SOURCE DOCUMENT:
>>>
We stood on the platform at 1 am. It was dark and the only signs of life nearby were an old run down building and a flickering lamp post. You know the kind…the sputtering ones with a moth circling below it and sparks intermittently flying …. the ones you see near people who are about to be attacked in the woods at night?? Yep. That kind.
It nearly felt like something out of a dream but it was very much our reality and according to my mother……it was supposed to be “an adventure”.
My family, having recently attended my college graduation in Ohio were enroute to Texas for a family trip. Instead of flying my mother got the grand idea that it would be fun to take a sleeper car style cross country train to Dallas.
You need to understand that a formative part of my childhood swirls around a Sunday afternoon ritual of my sisters and I watching old movies with our mother. These old Cary Grant, Audrey Hepburn flicks were a huge reason why I had a period of time during middle school that I believed roof top chases were a legitimate possibility for someone to encounter, and in effort to prepare myself….. for what I can only assume was an assume job as a sleuth or the actual caper themselves….I would of course practice the art, by running from my room to the roofs of my neighbors homes.
In case you are not certain the flat roof tops of Europe do not really exist in American architecture and thus the risks involved in this hobby were greatly elevated. Im still unclear why my parents allowed me to participate in such risky behavior.
My mother it would seem had also had developed her own romanticized idea of train as a form of transport, and thus had booked us tickets on this orient express infused excursion. In this moment as we stood waiting for a train to stop and for us to board it in the back country woods of Ohio….I was feeling like this whole thing was a tad more MURDER on the orient express.
<<<
SET OF TASKS:
A: According to the travel story, why was practicing rooftop escapes riskier for the narrator than it might have been elsewhere?
B: How would you render this sentence from the travel story in Spanish: "Instead of flying my mother got the grand idea that it would be fun to take a sleeper car style cross country train to Dallas."
This listing comes from a separate, unrelated source.

DATA SHOWN:
>>>
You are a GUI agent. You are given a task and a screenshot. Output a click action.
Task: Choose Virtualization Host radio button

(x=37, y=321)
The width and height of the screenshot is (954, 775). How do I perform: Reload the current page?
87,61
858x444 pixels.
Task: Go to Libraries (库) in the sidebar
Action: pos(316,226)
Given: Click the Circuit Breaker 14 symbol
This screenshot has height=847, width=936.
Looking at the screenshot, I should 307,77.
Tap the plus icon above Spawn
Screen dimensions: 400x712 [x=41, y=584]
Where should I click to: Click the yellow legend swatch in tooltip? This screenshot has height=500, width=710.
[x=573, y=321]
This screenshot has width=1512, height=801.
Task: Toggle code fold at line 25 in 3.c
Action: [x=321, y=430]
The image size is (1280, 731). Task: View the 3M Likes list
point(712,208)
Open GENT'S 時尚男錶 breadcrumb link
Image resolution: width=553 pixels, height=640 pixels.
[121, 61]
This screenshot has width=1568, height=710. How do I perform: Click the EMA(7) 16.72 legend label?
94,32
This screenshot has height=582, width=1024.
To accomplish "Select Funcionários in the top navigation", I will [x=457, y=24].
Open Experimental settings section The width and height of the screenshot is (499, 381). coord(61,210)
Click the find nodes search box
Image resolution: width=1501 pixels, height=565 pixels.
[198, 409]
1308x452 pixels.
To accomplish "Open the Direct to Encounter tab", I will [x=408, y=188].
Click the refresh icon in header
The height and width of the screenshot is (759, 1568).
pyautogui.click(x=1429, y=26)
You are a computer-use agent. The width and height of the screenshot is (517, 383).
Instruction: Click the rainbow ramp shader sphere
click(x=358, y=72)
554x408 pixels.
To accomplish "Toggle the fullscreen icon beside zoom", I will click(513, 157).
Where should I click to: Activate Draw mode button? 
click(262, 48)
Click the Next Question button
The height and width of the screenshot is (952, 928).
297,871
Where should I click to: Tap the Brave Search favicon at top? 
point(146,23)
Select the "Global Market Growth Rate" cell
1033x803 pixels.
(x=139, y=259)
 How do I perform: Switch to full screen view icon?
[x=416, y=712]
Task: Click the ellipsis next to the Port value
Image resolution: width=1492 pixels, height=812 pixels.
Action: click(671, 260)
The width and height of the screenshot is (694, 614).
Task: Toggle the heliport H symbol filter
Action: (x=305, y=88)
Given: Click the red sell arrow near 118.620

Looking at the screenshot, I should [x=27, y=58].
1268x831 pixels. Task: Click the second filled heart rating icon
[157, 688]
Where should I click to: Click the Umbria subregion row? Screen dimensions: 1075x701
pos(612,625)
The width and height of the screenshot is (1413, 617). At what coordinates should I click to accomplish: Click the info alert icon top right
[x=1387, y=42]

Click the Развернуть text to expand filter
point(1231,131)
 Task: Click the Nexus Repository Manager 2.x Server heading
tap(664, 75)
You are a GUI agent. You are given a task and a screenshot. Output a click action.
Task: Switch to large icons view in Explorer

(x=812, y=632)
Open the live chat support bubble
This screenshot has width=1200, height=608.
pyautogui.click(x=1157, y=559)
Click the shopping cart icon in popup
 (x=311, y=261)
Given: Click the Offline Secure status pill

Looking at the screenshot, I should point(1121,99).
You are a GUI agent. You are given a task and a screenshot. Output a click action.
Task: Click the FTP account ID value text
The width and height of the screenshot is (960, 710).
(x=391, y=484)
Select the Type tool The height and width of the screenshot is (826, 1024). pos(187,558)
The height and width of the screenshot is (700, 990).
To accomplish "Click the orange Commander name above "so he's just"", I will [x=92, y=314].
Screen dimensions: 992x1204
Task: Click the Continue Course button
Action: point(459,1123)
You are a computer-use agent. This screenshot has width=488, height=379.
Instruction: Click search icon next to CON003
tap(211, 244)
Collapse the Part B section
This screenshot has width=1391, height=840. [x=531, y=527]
<<<
WRITTEN RESPONSES:
A: The flat rooftops found in Europe don't really exist in American architecture, so running across neighbors' roofs carried much greater risk.

B: En lugar de volar, a mi madre se le ocurrió la gran idea de que sería divertido tomar un tren con coche cama que atravesara el país hasta Dallas.